Microsoft is set to terminate extended support for Windows Server 2003 come July 14, 2015, yet, an alarming number of enterprises remain unprepared to migrate from the outdated platform, leaving an estimated 2.7 million servers unprotected after the end-of-life deadline.
According to the results of a recent Windows Server End-of-Life Preparedness Survey (PDF), IT and security leaders are still unaware of the ongoing security risks and financial burdens associated with running the unsupported operating system.
Out of 500 IT managers from both U.S. and U.K. organizations, one-third of respondents stated their enterprise plans to run Windows Server 2003 (WS2K3) after end-of-life. Meanwhile, 14 percent of respondents revealed their enterprise did not have an upgrade plan; and more than half of respondents did not know when Microsoft was ending support.
“With approximately [2 months] remaining until the EOL deadline, and the average migration estimated at 200 days, businesses appear to be grossly unprepared,” read the report.
As of now, Microsoft estimates roughly nine million systems still running Windows Sever 2003.
“Continued operation of unsecured WS2K3 systems can leave organizations exposed to ‘zero-day forever scenarios,’ where new zero-day vulnerabilities are discovered and exploited by attackers and no publicly available patch will ever be provided,” the report continued.
In addition to the vast security risks, businesses continuing to rely on WS2K3 could also risk non-compliance of various industry regulations, such as SOX, HIPAA, PCI or NERC, resulting in steep potential fines or regulatory citations.
Organizations like the Financial Services Committee of Ontario have already required its members to operate using supported software, and the Payment Card Industry’s Data Security Standards (PCI DSS) mandates vendors have up-to-date vendor-issued security patches.
Although Microsoft will offer for-fee support for customers migrating away from the platform, the extended support is accompanied by a hefty price tag, costing companies $600 per server in the first year alone, and an average total of $200,000 per year.
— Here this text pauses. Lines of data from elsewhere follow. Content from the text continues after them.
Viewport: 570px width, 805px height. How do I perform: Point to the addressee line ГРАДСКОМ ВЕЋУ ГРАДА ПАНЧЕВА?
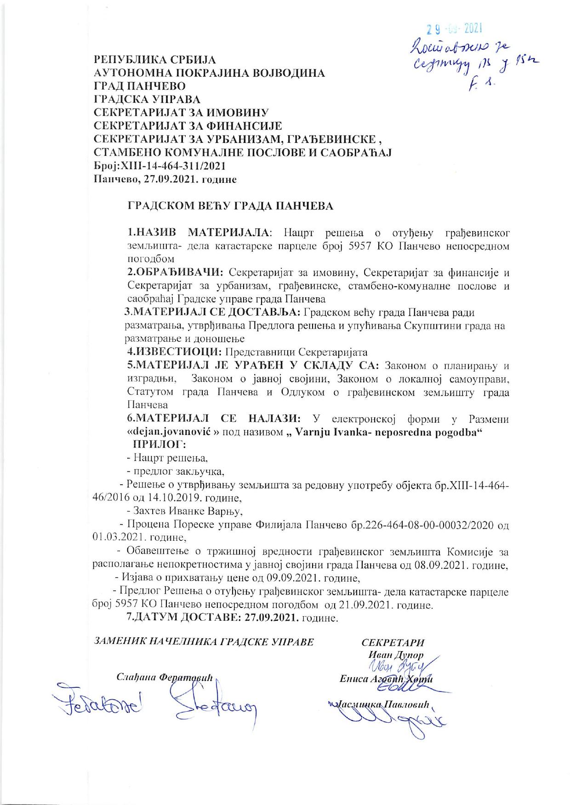pos(230,206)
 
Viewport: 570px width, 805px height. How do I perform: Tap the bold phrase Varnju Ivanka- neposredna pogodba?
pos(388,432)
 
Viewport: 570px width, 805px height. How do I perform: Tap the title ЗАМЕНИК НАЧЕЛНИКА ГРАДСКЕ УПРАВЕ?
pos(204,641)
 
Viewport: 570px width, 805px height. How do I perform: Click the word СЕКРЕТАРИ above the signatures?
pos(393,642)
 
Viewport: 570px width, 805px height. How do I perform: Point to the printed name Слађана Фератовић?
pos(164,677)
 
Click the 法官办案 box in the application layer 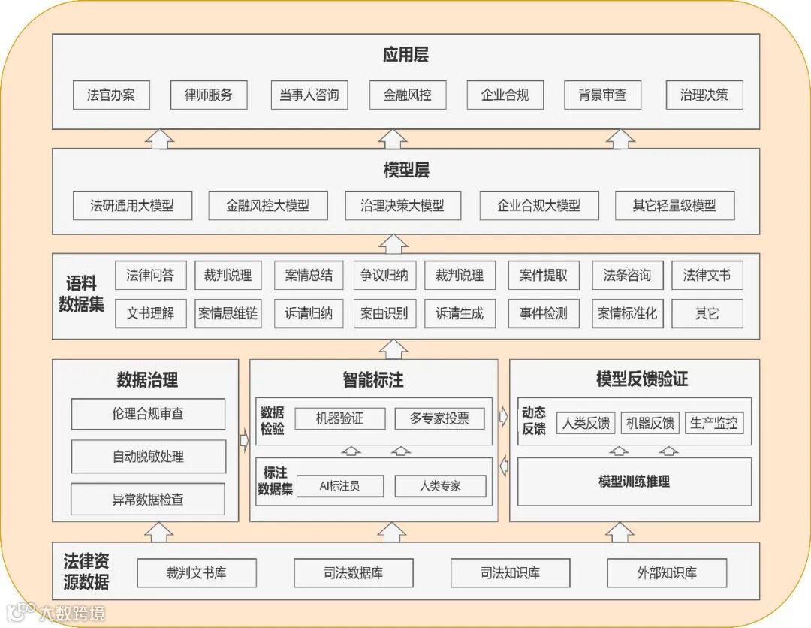tap(112, 95)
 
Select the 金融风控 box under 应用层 tap(408, 95)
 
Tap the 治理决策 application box tap(704, 95)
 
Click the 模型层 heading tap(406, 171)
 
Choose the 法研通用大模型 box tap(132, 205)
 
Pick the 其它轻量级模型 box tap(674, 205)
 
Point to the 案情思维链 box tap(228, 313)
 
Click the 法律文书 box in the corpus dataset tap(707, 275)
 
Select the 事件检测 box tap(544, 313)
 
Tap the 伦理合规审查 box tap(148, 414)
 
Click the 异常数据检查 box tap(148, 499)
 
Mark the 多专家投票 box tap(440, 418)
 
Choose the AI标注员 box tap(339, 486)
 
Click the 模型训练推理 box tap(635, 482)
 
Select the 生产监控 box tap(713, 423)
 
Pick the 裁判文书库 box tap(197, 573)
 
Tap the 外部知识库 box tap(667, 573)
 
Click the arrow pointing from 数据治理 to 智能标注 tap(244, 440)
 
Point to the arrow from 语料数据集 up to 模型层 tap(393, 243)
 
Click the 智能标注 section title tap(373, 380)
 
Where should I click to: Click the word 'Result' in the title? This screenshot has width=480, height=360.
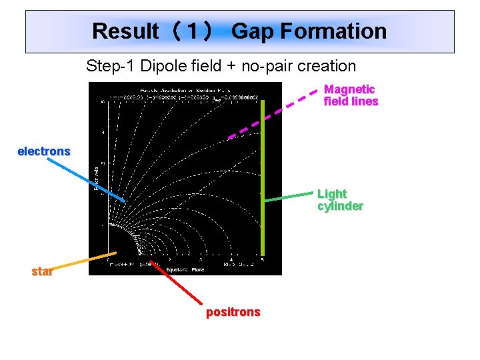click(125, 31)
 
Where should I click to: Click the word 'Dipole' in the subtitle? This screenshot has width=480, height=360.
click(161, 66)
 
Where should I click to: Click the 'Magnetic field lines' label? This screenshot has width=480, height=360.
click(351, 95)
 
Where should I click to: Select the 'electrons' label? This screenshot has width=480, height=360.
click(44, 151)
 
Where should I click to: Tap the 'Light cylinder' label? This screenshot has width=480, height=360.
click(340, 199)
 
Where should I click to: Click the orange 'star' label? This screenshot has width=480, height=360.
click(42, 271)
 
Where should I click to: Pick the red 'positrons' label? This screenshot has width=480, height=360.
click(233, 312)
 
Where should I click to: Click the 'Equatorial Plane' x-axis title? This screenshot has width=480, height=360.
click(190, 270)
IDC’s Al Gillen, Program Vice President of Servers and System Software, adds the benefits of an up-to-date operating system are many.
“Unlike Windows XP, where there were mitigation challenges that created barriers for some customers to move forward to a newer product, Windows Server 2012 R2 offers relatively good application compatibility with Windows Server 2003,” said Gillen in a white paper, Windows Server 2003: Why You Should Get Current (PDF).
Gillen further explains the update would offer enterprises integrated visualizations, extensive scalability, operational roles, script execution capabilities, and of course, better security.
Nonetheless, for many customers, Gillen says this is about more than just Windows Server 2003:
“Given the age of installation, the chances are high that other software products beyond the operating system are aging. The list of products that customers may be concerned about would include applications, middleware, database products, and management tools, all of which may be approaching or already past their supported life cycles, leaving customers at even further potential risk should a problem arise.”